What do you desire? Is it a matter of income? Or do you want a job in a specific company, a business in a specific industry, or the ability to run at a specific speed? I hope that reading these 7 benefits of realistic goal-setting has helped you understand why it is critical to set realistic goals.
Only you know what life-altering goals entail for you. But here's something you could try:
Make a list of your ultimate goal(s) and how long you believe it will take to achieve them.
Break it down into smaller goals that can be accomplished in a shorter period of time.

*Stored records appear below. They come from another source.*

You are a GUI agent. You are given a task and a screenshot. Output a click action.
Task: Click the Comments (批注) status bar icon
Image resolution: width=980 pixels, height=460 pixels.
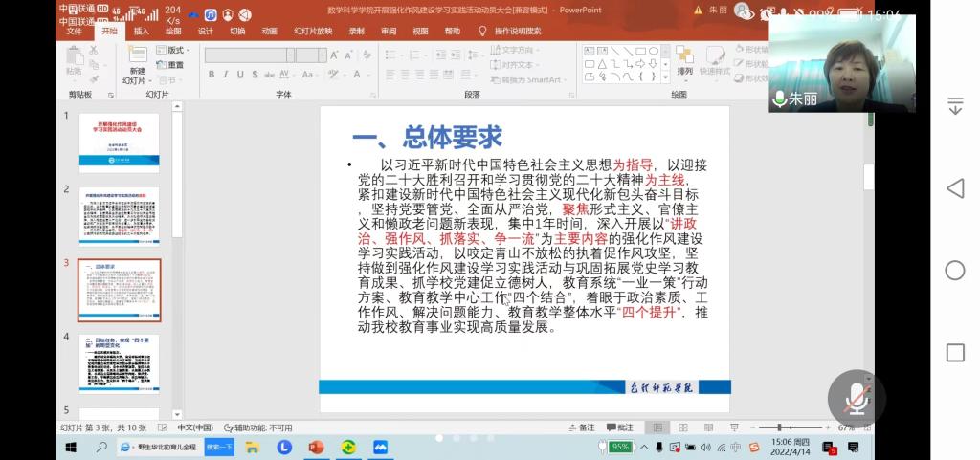pos(620,427)
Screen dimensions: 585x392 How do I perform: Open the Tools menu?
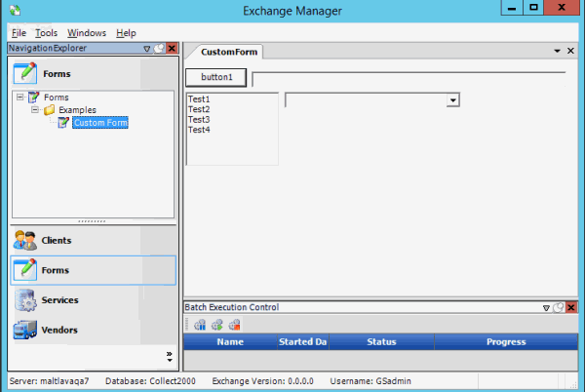point(46,32)
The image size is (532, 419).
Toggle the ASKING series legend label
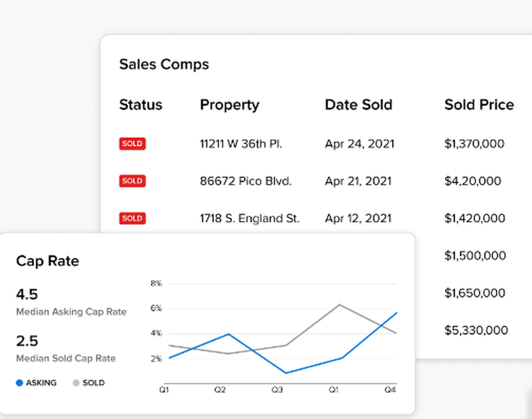click(41, 383)
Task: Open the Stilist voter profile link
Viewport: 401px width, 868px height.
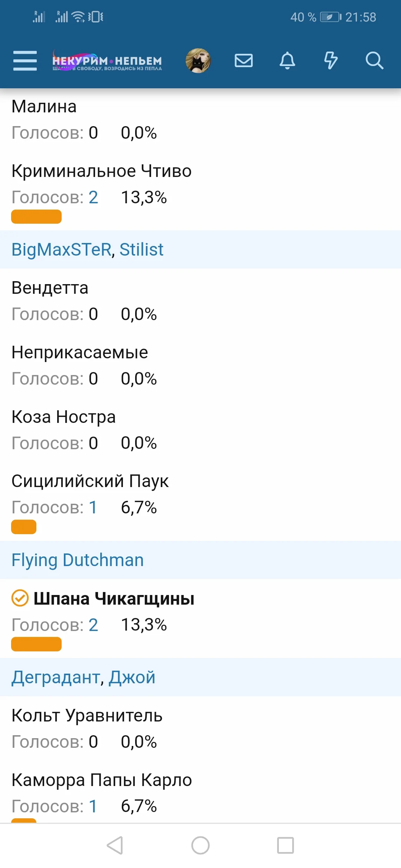Action: (x=141, y=250)
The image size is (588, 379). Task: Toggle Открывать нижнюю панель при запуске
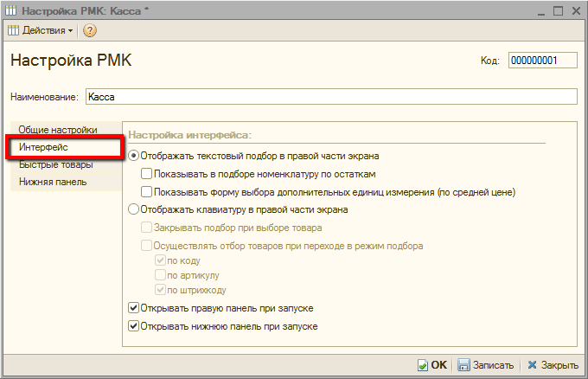[133, 326]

Make a plan for achieving that first micro goal.
Get it now.
How to Get Unstuck: I've been stuck in many places in my life. Most of the time, I get stuck when it comes to writing. I can't seem to put my pen to paper when I just can't think of the right words. This is not surprising if you're a writer. You can't always write like you're in a business meeting, and sometimes you need to write like you're in a coffee shop and you're sitting around with your best friend. Sometimes I get stuck in crowds or even at home. Then I realize that I feel stuck because I'm not in the right frame of mind. So, I go for a walk and get some fresh air. I walk around town, and I take in the sights and sounds of the outside world. It helps me get unstuck. I think about something else for a while and then, I can write again. Read more.

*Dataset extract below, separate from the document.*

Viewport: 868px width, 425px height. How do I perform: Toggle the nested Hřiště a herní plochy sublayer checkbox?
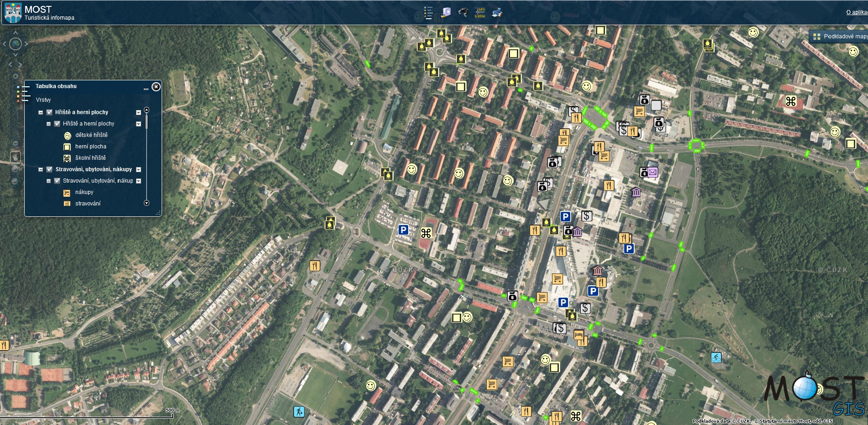[x=57, y=124]
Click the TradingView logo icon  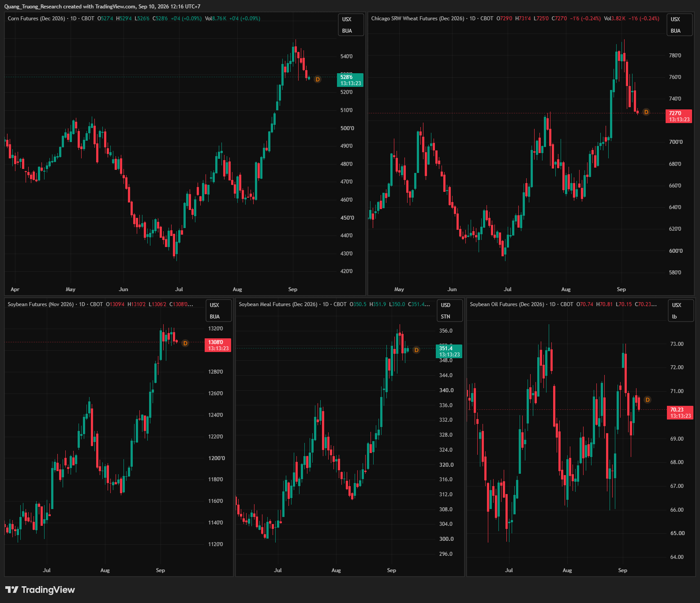click(x=12, y=590)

What Am I Doing With My Life: You could be spending your time and energy better. Are you happy with the direction you've taken with your life? Think about how you can improve and make an effort to do so, and you'll be glad you did. Content: You could be spending your time and energy better. Are you happy with the direction you've taken with your life? Think about how you can improve and make an effort to do so, and you'll be glad you did. Read more.
How to Stop Caring: If you're suffering from a mental illness that makes you overly-attached to something, it's important that you find a way to cope with it. Write out a negative emotion list and a positive attachment list. Then, compare the two lists to determine if your attachment is causing your suffering. Next, write a list of reasons why sacrificing your attachment will do good. Afterwards, write a list of reasons why sacrificing your attachment will do harm. Next, ask yourself if you're suffering from a mental illness and if so, seek help from a professional. Read more.
Hard Through: If you have been struggling with trying to complete a project or have been having a lot of trouble putting together a presentation, then you don't have to worry anymore! I have been able to complete a bunch of projects lately because of a product I found called Hard Through. It has been a huge help because it allows you to focus more on the task at hand and less on the pain that you were feeling. It is great for anyone who deals with pain regularly, whether it be in your bones, muscles, joints, or even your head! It's amazing how much this product is helping me get things done! Read more.
Will Life Get Better: Life gets better, and we live it better when we look at it this way. When we look at life as something that we control, we can make it better. When we look at life as something outside of ourselves, we can make it frustrating and unbearable. When we make our choices, we make our lives. Read more.
You have heard it all before: "Live life to the fullest", "follow your dreams", "be who you are" and "if it is meant to be, it will be". These are all wonderful quotes that are meant to help you live a happy life but they miss the point. Our lives are interconnected with each other and with the world.
No matter how hard you think you try, there’s always going to be a certain level of stress in your life. And when stress gets out of hand, it can start to negatively affect your life. But this doesn’t have to be the case. There are some easy steps you can take to improve your life in the long run, and we’ve found a few that can help you enjoy a better life and get rid of stress.